The Council of Europe’s Committee for the Prevention of Torture (CPT) has raised a number of concerns related to immigration issues in the United Kingdom, following an ad hoc visit to the country early last year. The main objective of the CPT’s visit, which took place from 27 March to 6 April 2023, was to examine the treatment and conditions of detention of people being held under immigration laws, both in immigration removal centres (IRCs) and in prisons.
Their report highlights many good practices in IRCs aimed at minimising the trauma of detainees. However, this situation was not helped by uncertainty over the length of their detention and the use of prison-like immigration detention centres such as Brook House and Colnbrook. The Committee also noted the UK’s positive commitment to ensuring that vulnerable people are not detained when that is harmful to their well-being. Nevertheless, more needs to be done to ensure that relevant measures operate effectively. Steps must also be taken to improve the flow of information and to remove the uncertainty surrounding the future of people detained in IRCs.
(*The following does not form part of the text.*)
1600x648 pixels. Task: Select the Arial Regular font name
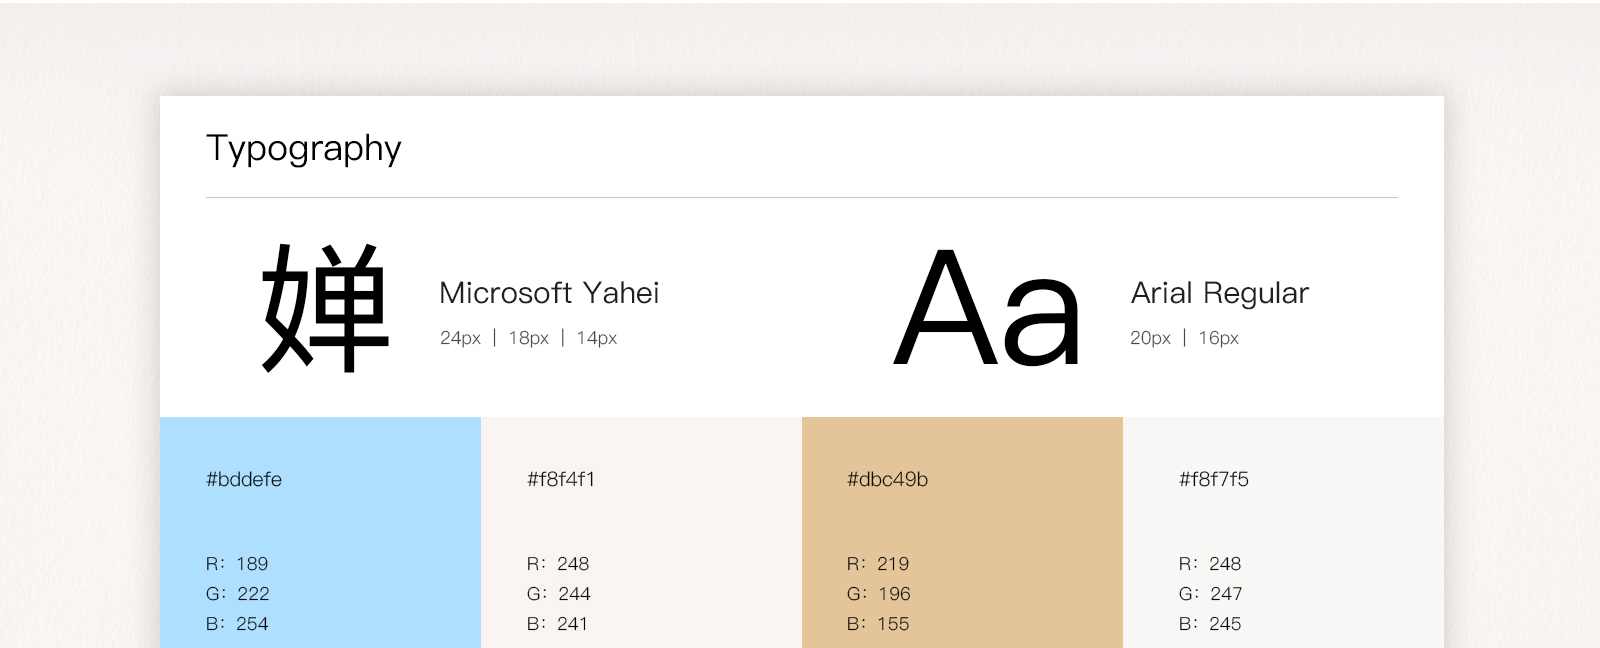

The CPT underlined that foreign national offenders should be transferred from prison to an immigration centre once they have served their sentence, in line with their new legal status. The Committee also states that the UK’s Illegal Migration Bill 2023 and the Agreement with Rwanda both raise multiple concerns over the treatment of vulnerable people and the removal of foreign nationals to a country where they may be exposed to torture, inhuman or degrading treatment which is prohibited under the European Convention on Human Rights.
The report has been published together with the response of the UK authorities.